(What is required): Copy the lines below verbatim, starting at the line containing "What do you see at coordinates (138, 722)" and ending at the line containing "changes (236, 431)", both included, and nothing else.

(The data):

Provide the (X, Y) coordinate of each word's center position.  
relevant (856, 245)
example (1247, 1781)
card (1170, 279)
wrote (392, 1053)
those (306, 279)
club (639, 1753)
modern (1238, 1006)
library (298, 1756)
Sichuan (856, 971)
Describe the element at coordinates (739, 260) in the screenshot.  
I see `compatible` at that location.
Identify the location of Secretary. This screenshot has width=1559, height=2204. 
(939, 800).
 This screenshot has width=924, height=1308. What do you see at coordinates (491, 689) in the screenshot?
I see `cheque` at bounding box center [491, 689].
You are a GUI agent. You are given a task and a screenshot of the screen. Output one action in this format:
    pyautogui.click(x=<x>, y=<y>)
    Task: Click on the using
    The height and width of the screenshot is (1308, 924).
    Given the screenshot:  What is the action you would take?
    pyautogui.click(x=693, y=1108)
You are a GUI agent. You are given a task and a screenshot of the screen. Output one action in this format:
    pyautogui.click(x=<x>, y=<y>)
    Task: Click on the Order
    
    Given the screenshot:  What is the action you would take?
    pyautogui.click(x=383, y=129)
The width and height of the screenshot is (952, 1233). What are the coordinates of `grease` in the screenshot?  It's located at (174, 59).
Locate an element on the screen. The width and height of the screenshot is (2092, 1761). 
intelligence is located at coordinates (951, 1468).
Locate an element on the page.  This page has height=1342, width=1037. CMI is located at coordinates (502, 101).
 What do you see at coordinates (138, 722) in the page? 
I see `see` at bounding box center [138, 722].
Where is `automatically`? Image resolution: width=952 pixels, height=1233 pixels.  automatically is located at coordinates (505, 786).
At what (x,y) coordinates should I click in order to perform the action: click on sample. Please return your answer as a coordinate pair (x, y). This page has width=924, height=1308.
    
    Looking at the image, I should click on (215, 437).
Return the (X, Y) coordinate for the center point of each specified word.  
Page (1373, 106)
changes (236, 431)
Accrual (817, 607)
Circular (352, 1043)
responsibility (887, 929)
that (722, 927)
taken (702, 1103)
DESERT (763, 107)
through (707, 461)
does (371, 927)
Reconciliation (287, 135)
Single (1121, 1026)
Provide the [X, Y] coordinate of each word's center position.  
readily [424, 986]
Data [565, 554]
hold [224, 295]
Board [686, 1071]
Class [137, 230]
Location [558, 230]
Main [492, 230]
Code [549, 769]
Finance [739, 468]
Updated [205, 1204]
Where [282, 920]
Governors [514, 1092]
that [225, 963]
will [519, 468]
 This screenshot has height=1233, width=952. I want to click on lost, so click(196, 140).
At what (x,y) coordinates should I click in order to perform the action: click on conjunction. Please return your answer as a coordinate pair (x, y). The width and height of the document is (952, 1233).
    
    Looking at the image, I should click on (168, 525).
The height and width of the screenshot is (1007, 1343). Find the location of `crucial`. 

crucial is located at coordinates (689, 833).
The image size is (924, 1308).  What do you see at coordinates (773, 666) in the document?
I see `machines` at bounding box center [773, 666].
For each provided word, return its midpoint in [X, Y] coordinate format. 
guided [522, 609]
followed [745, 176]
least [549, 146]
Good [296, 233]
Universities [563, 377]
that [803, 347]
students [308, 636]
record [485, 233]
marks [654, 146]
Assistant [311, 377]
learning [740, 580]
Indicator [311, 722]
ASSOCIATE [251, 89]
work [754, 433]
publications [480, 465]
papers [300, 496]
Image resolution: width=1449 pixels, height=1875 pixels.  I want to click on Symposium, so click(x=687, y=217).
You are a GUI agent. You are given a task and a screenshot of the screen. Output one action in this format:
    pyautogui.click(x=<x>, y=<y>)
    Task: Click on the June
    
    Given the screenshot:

(Completed task):
 What do you see at coordinates (138, 722) in the page? 
I see `see` at bounding box center [138, 722].
Where is `automatically`? Image resolution: width=952 pixels, height=1233 pixels.  automatically is located at coordinates (505, 786).
At what (x,y) coordinates should I click in order to perform the action: click on sample. Please return your answer as a coordinate pair (x, y). This page has width=924, height=1308.
    
    Looking at the image, I should click on (215, 437).
Return the (X, Y) coordinate for the center point of each specified word.  
Page (1373, 106)
changes (236, 431)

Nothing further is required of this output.